WORK TO COMPLETE | Determine the number of lines in these entries that hold the word "width". Give the number and nothing more.

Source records
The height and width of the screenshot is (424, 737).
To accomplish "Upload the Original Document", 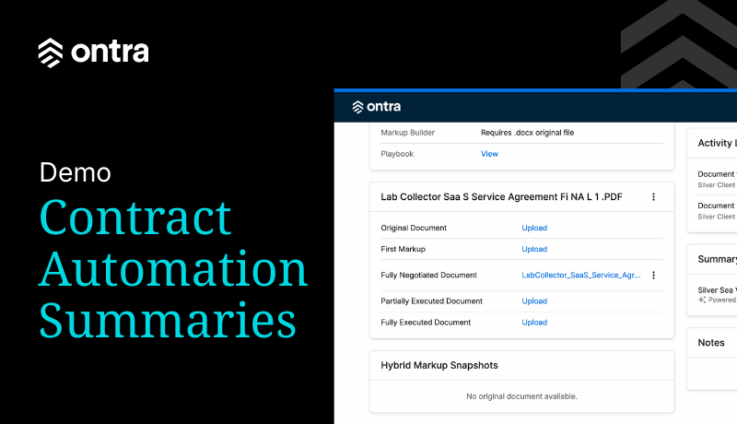I will [534, 228].
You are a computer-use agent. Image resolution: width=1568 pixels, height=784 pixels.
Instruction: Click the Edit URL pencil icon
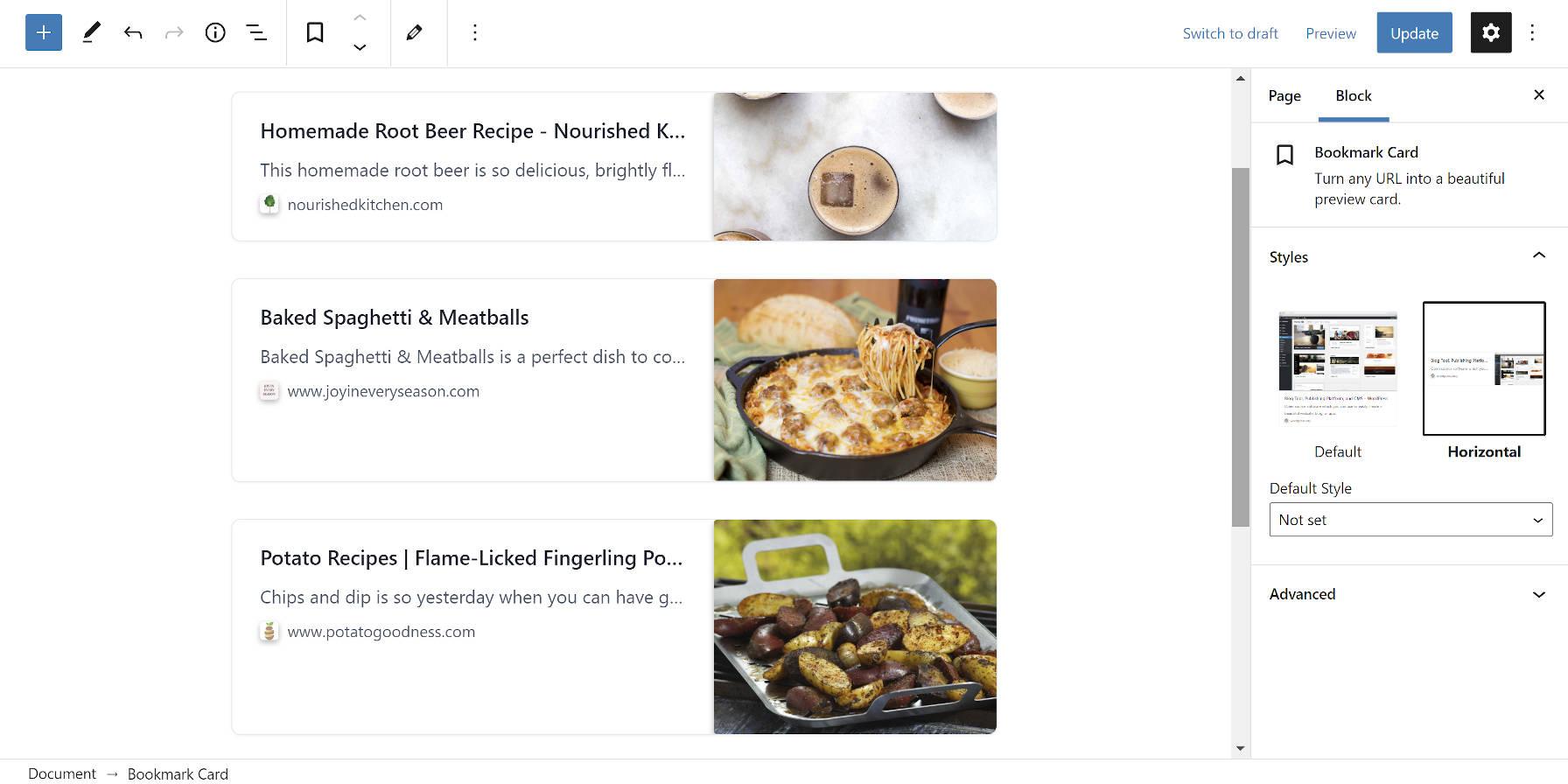coord(415,32)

RESPONSE | 2